Tue Jun 11th 02:30 -- 02:35 PM @ Hall B

Q-learning methods represent a commonly used class of algorithms in reinforcement learning: they are generally efficient and simple, and can be combined readily with function approximators for deep reinforcement learning. However, the behavior of Q-learning methods with function approximation is poorly understood, both theoretically and empirically. In this work, we aim to experimentally investigate potential issues in Q-learning, by means of a "unit testing" framework where we can utilize oracles to disentangle sources of error. Specifically, we investigate questions related to convergence, function approximation, sampling error and nonstationarity, and where available, verify if trends found in oracle settings hold true with modern deep RL methods.

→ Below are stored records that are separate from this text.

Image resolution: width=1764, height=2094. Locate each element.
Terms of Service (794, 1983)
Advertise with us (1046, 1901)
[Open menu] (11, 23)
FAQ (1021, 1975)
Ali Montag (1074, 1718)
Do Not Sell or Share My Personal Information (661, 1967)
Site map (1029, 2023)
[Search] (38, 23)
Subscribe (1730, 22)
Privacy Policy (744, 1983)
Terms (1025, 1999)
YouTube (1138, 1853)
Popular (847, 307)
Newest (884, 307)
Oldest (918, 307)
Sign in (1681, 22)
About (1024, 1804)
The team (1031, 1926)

We find that large neural network architectures have many benefits with regards to learning stability; offer several practical compensations for overfitting; and develop a novel sampling method based on explicitly compensating for function approximation error that yields significant improvement on high-dimensional continuous control domains.

Author Information

Justin Fu (University of California, Berkeley)
Aviral Kumar (UC Berkeley)
Matthew Soh (UC Berkeley)
Sergey Levine (UC Berkeley)
Sergey Levine

Sergey Levine received a BS and MS in Computer Science from Stanford University in 2009, and a Ph.D. in Computer Science from Stanford University in 2014. He joined the faculty of the Department of Electrical Engineering and Computer Sciences at UC Berkeley in fall 2016. His work focuses on machine learning for decision making and control, with an emphasis on deep learning and reinforcement learning algorithms. Applications of his work include autonomous robots and vehicles, as well as computer vision and graphics. His research includes developing algorithms for end-to-end training of deep neural network policies that combine perception and control, scalable algorithms for inverse reinforcement learning, deep reinforcement learning algorithms, and more.